Release notes (September 19, 2022) - Realtime Compute for Apache Flink

This topic describes the major updates and bug fixes of the Realtime Compute for Apache Flink version released on September 19, 2022.

Overview

This release ships two new Ververica Runtime (VVR) versions: VVR 4.0.15 for Apache Flink 1.13 and VVR 6.0.2 for Apache Flink 1.15.

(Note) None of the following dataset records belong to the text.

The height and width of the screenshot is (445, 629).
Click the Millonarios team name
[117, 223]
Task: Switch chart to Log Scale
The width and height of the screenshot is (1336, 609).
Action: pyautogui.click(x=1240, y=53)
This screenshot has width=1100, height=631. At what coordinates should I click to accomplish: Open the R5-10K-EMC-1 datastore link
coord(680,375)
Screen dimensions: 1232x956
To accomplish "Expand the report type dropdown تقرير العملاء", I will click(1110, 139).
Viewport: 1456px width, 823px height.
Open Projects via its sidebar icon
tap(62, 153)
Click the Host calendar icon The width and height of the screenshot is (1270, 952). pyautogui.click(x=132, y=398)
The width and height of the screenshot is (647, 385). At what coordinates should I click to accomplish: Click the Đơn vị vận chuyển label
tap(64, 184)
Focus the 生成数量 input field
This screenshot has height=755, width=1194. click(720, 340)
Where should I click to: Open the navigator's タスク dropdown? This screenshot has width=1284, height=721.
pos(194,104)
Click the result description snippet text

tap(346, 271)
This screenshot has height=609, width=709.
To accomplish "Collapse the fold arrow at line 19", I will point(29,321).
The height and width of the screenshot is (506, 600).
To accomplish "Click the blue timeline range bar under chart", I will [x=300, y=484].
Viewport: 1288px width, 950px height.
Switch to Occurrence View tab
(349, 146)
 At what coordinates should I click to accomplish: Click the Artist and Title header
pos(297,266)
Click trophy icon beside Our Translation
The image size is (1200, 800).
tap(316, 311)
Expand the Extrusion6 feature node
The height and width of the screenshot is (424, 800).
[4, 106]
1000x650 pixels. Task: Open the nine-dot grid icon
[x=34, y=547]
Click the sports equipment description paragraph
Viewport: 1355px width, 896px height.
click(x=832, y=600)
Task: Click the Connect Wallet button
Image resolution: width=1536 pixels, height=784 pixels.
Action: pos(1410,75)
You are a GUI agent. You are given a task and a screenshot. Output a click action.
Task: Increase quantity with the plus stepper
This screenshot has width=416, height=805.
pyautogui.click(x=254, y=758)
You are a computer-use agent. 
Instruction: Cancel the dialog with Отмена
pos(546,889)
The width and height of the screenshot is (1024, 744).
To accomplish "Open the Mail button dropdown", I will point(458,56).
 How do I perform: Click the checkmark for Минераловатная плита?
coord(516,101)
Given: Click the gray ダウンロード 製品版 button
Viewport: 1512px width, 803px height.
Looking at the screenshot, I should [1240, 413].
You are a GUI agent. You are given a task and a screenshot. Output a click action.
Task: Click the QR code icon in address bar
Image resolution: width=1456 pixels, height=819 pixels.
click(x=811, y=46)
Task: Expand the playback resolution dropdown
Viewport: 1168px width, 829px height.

VVR 6.0.2 is the first enterprise-grade Flink engine built on Apache Flink 1.15, bringing upstream improvements to window table-valued functions, CAST functions, type systems, and JSON functions to the cloud platform.

State management is now centralized. Checkpoints and savepoints are managed independently in a status set, decoupled from deployment lifecycle. Savepoints are no longer deleted when you cancel a deployment. The native savepoint format significantly improves creation speed, restoration speed, and reduces storage overhead. Object Storage Service (OSS) storage costs drop by 15–40% per year through status set management. You can also start a deployment from a savepoint that belongs to a different deployment, which simplifies A/B testing and dual-run validation.

Scheduled tuning lets you define time-based resource policies for deployments with predictable peak and off-peak hours, reducing manual intervention and labor costs.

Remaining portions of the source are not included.